问题
In a iOS prototype I use a combination of CMDeviceMotion.deviceMotion.yaw and CLHeading.trueHeading to make stable compass heading that is responsive and accurate. This works well when the iPhone is held flat, where I have a graphical arrow that point to a stable compass heading.
The problem appear when the iPhone is held vertical in portait mode. The UIDeviceOrientation constantly changes from UIDeviceOrientationFaceDown to UIDeviceOrientationFaceUp and back. This makes the yaw value to skip back and forth +/-180 degrees based on small changes of the pitch. Is it possible to lock the device to one orientation that gives a stable yaw value, predict the change without glitches or compute the gyro yaw (or roll in this orientation) in other ways?
This poor guy have the same problem, with no answers. Double points possible people! :) https://stackoverflow.com/questions/10470938/euler-angle-yaw-not-working-when-iphone-orientation-changes
回答1:
I was just searching for an answer to this problem. It broke my heart a bit to see that you posted this over a year ago, but I figured maybe you or someone else could benefit from the solution.
The issue is gimbal lock. When pitch is about 90 degrees, yaw and roll match up and the gyro loses a degree of freedom. Quaternions are one way of avoiding gimbal lock, but I honestly didn't feel like wrapping my mind around that. Instead, I noticed that yaw and roll actually match up and can simply be summed to to solve the problem (assuming you only care about yaw).
SOLUTION:
float yawDegrees = currentAttitude.yaw * (180.0 / M_PI);
float pitchDegrees = currentAttitude.pitch * (180.0 / M_PI);
float rollDegrees = currentAttitude.roll * (180.0 / M_PI);
double rotationDegrees;
if(rollDegrees < 0 && yawDegrees < 0) // This is the condition where simply
// summing yawDegrees with rollDegrees
// wouldn't work.
// Suppose yaw = -177 and pitch = -165.
// rotationDegrees would then be -342,
// making your rotation angle jump all
// the way around the circle.
{
rotationDegrees = 360 - (-1 * (yawDegrees + rollDegrees));
}
else
{
rotationDegrees = yawDegrees + rollDegrees;
}
// Use rotationDegrees with range 0 - 360 to do whatever you want.

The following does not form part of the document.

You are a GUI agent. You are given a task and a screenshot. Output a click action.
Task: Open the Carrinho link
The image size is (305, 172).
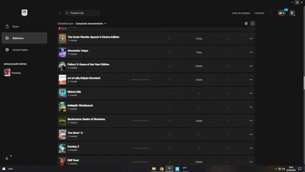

I hope this helps someone else!
回答2:
If somebody is interested in the implementation in iOS Swift the code is given below:
let queue = NSOperationQueue()
motionManager.startDeviceMotionUpdatesToQueue(queue) {
[weak self] (data: CMDeviceMotion!, error: NSError!) in
var yawDegrees: Double = self!.motionManager.deviceMotion.attitude.yaw * (180.0 / M_PI)
var pitchDegrees: Double = self!.motionManager.deviceMotion.attitude.pitch * (180.0 / M_PI)
var rollDegrees: Double = self!.motionManager.deviceMotion.attitude.roll * (180.0 / M_PI)
if(rollDegrees < 0 && yawDegrees < 0){
self!.rotationDegrees = 360 - (-1 * (yawDegrees + rollDegrees))
}
else {
self!.rotationDegrees = yawDegrees + rollDegrees
}
}
However I am having some problems and I hope @blkhp19 can help me with this because at certain points the angles go into negative values which then messes up the entire calculation and I can't figure out what the problem is.